Doctor in the House is a 1954 British comedy film directed by Ralph Thomas and produced by Betty Box. The screenplay, by Nicholas Phipps, Richard Gordon and Ronald Wilkinson, is based on the novel by Gordon, and follows a group of students through medical school.

It was the most popular box office film of 1954 in Great Britain. Its success spawned six sequels, and also a television and radio series entitled Doctor in the House.

It made Dirk Bogarde one of the biggest British stars of the 1950s. Other well-known British actors featured in the film were Kenneth More, Donald Sinden and Donald Houston. James Robertson Justice appeared as the irascible chief surgeon Sir Lancelot Spratt, a role he would repeat in many of the sequels.

Plot summary

The story follows the fortunes of Simon Sparrow (Dirk Bogarde), starting as a new medical student at the fictional St Swithin's Hospital in London. His five years of student life, involving drinking, dating women, and falling foul of the rigid hospital authorities, provide many humorous incidents.

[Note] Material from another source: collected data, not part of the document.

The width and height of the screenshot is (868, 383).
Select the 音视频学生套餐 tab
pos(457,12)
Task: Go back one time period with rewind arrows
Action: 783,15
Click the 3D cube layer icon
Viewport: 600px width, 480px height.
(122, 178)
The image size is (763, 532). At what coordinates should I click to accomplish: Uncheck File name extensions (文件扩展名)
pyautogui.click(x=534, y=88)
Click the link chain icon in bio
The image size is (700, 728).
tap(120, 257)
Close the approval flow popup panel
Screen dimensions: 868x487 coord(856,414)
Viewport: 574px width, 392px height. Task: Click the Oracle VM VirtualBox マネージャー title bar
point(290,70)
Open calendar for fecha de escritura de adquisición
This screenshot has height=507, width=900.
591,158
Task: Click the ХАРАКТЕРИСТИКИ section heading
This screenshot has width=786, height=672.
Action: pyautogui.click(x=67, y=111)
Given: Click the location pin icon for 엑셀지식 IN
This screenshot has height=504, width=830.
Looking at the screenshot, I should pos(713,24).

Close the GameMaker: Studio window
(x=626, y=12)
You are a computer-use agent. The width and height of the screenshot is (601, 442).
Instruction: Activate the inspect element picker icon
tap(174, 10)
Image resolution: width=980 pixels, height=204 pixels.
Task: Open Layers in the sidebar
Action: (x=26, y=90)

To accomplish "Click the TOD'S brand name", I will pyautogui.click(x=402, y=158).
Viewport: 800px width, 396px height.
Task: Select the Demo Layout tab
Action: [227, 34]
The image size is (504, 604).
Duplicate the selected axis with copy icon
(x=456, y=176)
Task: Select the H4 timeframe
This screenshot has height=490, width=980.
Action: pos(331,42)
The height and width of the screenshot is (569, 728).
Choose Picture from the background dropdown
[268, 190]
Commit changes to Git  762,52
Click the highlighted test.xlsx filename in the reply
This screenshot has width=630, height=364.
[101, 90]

When he has to leave his first choice of lodgings to get away from his landlady's amorous daughter (Shirley Eaton), he ends up with three amiable but less-than-shining fellow students as flatmates:

  • Richard Grimsdyke (Kenneth More). A relative had left him a small but adequate annuity while he remains in medical school, so he sees to it that he flunks each year.
  • Tony Benskin (Donald Sinden), an inveterate woman chaser.
  • Taffy Evans (Donald Houston), a rugby fanatic.

Towering over them all is the short-tempered, demanding chief surgeon, Sir Lancelot Spratt (played by James Robertson Justice in a manner quite unlike Gordon's original literary character), who strikes terror into everyone.

Simon's friends cajole him into a series of disastrous dates, first with a placidly uninterested "Rigor Mortis" (Joan Sims), then with Isobel (Kay Kendall), a woman with very expensive tastes, and finally with Joy (Muriel Pavlow), a nurse at St Swithin's. After a rocky start, he finds he likes Joy a great deal. Meanwhile, Richard is given an ultimatum by his fiancée Stella (Suzanne Cloutier) – graduate or she will leave him. He buckles down.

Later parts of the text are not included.